Smoking Cessation: There’s Work to be Done

Although the economic and health impact of tobacco use is staggering, we, as healthcare providers, are doing a poor job of identifying patients at risk and providing treatment options. As nurses focused on prevention, it may be difficult to accept the findings of a recent study that revealed less than 23% of smokers hospitalized for coronary heart disease received smoking cessation counseling or therapy.1 In a retrospective study of data from 282 hospitals in the United States, JAMA Internal Medicine reports little more than one in five smokers were counseled or received pharmacotherapy during their hospital stay for coronary heart disease.

A similar study cited in JAMA Cardiology also found just 7% of myocardial infarction patients on Medicare filled prescriptions for smoking cessation medications within 90 days of discharge. Smokers hospitalized for a cardiac event may be very motivated to quit the habit; thus, these two studies show that we are missing critical opportunities to encourage and assist patients to quit tobacco use.

Additionally, there is wide variation across hospitals in initiating smoking cessation therapy. The best-performing hospitals are initiating treatment for approximately two-thirds of smokers hospitalized for CHD events. The worst performing are initiating therapy in less than 10% of these patients. After a review of hospitals of all sizes and locations, the hospital was a more important predictor of receiving smoking cessation counseling and treatment than the patient. The authors concluded this reflects the administration and the hospital culture. Some hospitals are emphasizing smoking cessation while others do not address it at all.

The Clinical Practice Guideline Treating Tobacco Use and Dependence reports at least 70% of smokers see a physician annually, and many more come in contact with nurses, respiratory therapists, physician assistants, or other clinicians.2 However, fewer than 40% of smokers reported that a healthcare provider ever discussed their smoking or medications to help them quit.
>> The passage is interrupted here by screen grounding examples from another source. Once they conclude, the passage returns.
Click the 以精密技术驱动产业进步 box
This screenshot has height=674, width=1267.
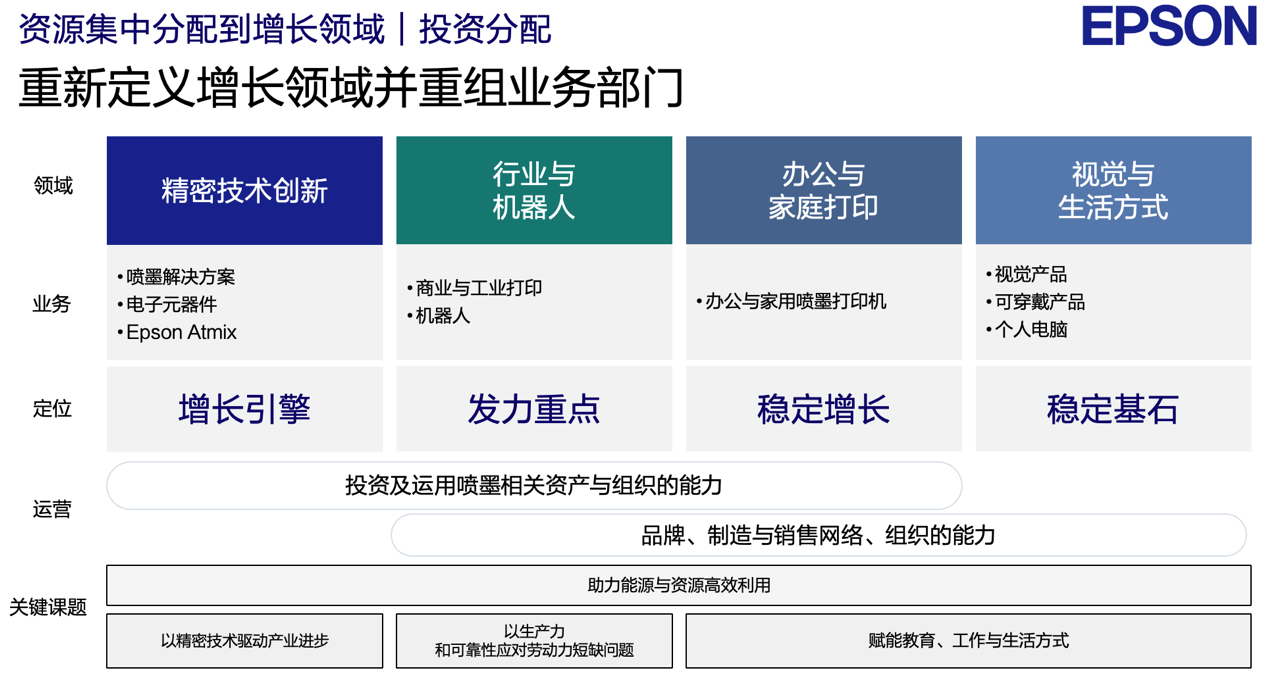pos(245,640)
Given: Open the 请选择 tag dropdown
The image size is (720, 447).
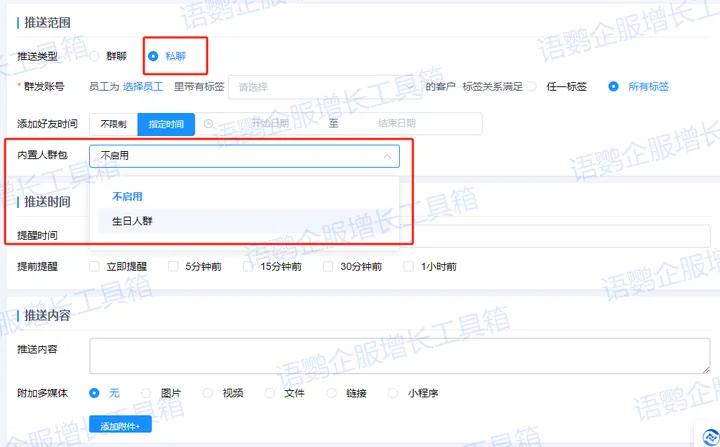Looking at the screenshot, I should click(323, 87).
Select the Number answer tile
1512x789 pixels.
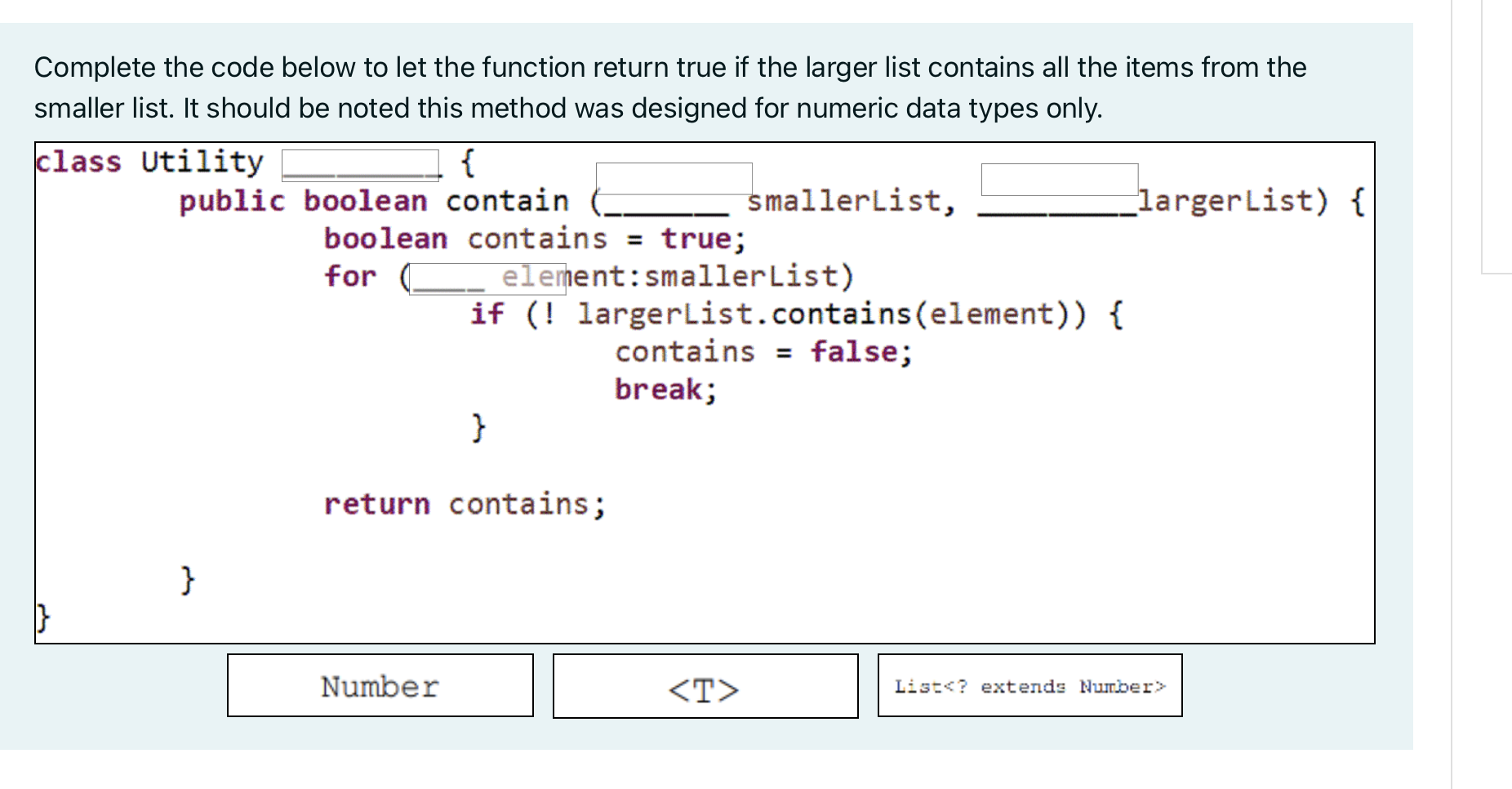[x=378, y=686]
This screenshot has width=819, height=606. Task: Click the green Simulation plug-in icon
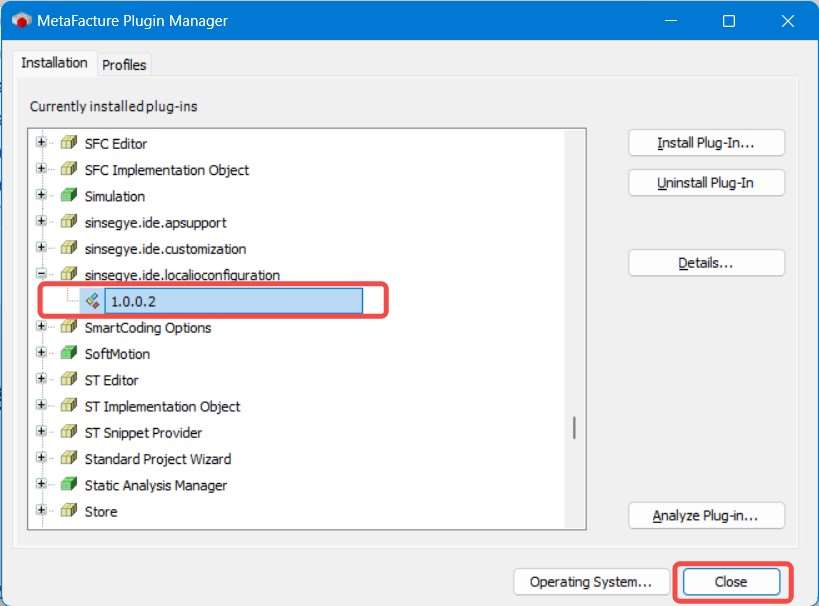(68, 196)
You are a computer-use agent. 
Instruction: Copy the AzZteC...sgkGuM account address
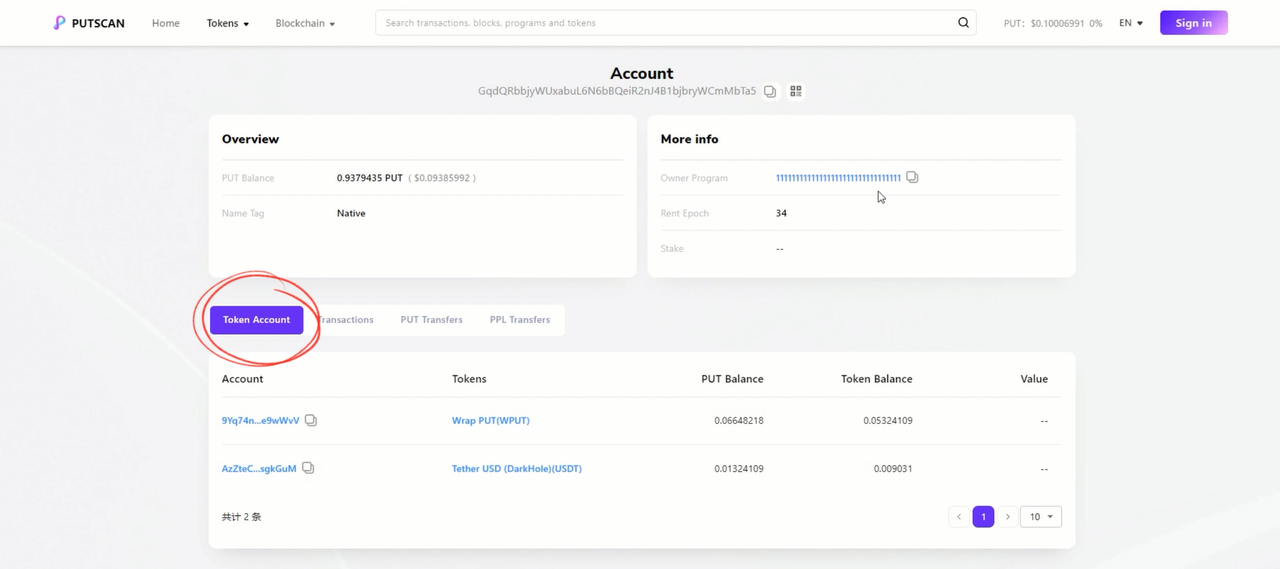[308, 468]
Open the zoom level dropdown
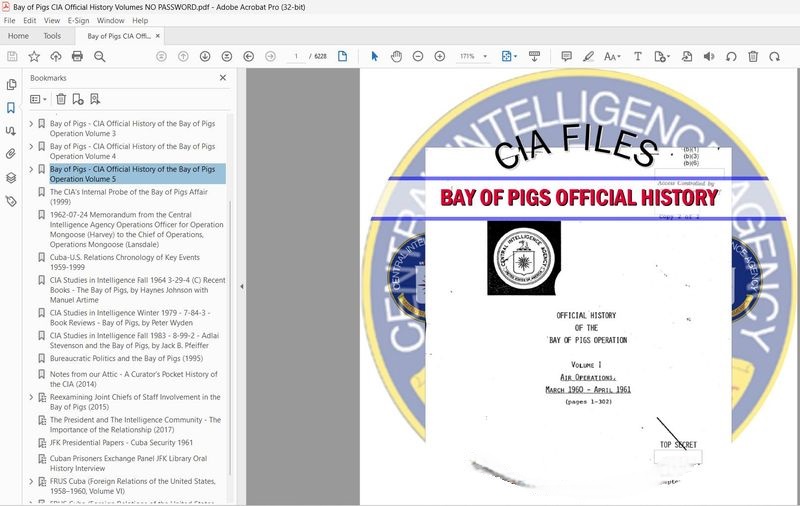The image size is (800, 506). [484, 56]
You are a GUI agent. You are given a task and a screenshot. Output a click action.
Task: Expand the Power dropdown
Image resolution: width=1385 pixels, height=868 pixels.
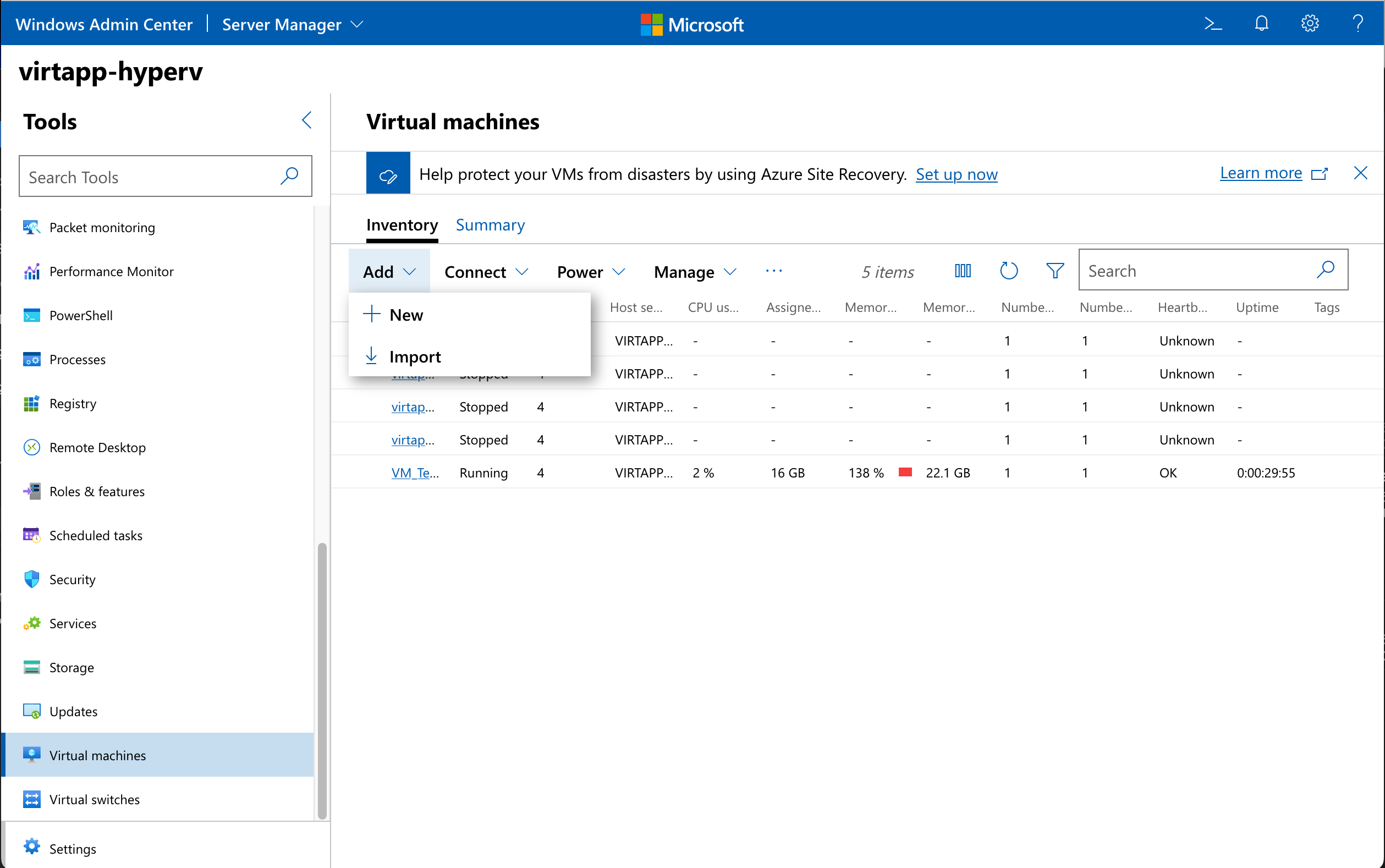590,272
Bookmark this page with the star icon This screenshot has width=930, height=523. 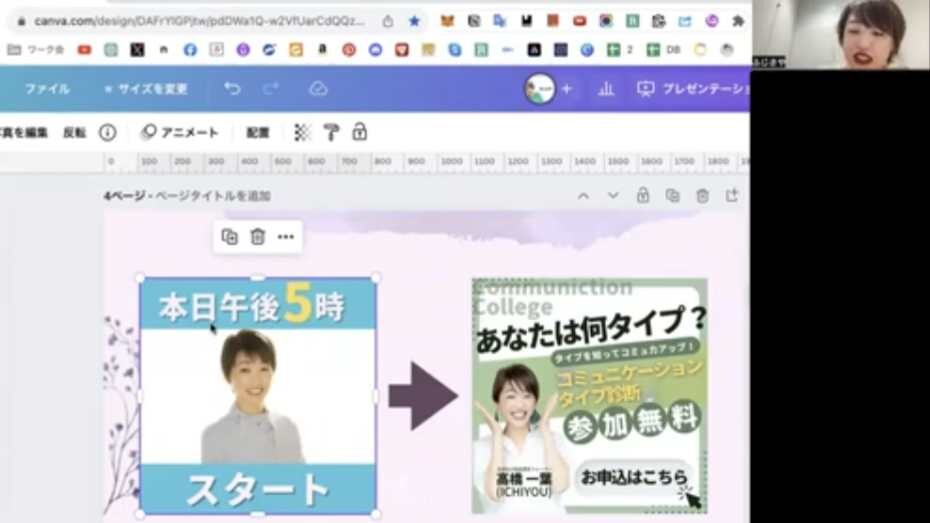[414, 21]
In a study reported in the American Journal of Preventive Medicine, smokers state that advice from a healthcare provider is an important motivator to try to stop smoking.3

These guidelines emphasize the importance of coordinated efforts between healthcare institutions and public agencies, healthcare administrators, and insurers in identifying tobacco dependence as a key component of healthcare delivery.4 The following are key points:

  1. Even brief interventions enhance the motivation to quit.
  2. Even if patients are unwilling to attempt to quit at the time of intervention, they are more likely to attempt to quit in the future.
  3. Increasing societal pressure exists to quit smoking, and interventions aimed at quitting are cost-effective.

Clinicians and healthcare systems must consistently identify and document tobacco use status and treat every tobacco user seen in a healthcare setting. Including tobacco use assessment as a vital sign has been shown to increase the likelihood that tobacco use is assessed and documented routinely.

Multiple strategies are available to healthcare providers as they assess and assist patients. These are explored in PCNA’s new Behavior Change Mini Certificate.


  1. Pack QR, et al “Smoking cessation pharmacotherapy among smokers hospitalized for coronary heart disease” JAMA Internal Medicine 2017; DOI:10.1001/jamainternmed.2017.3489
  2. Fiore MC, Jaen CR, Baker TB, et al. Clinical Practice Guideline Treating Tobacco Use and Dependence: 2008 Update. Rockville, MD: U.S. Department of Health and Human Services; 2008.
  3. Whitlock EP, Orleans CT, Pender N, et al. Evaluating primary care behavioral counseling interventions: an evidence-based approach. Am J Prev Med. 2002;22(4):267-284. doi: 10.1016/S0749-3797(02)00415-4.
  4. HEDIS measures. National Committee for Quality Assurance Web site.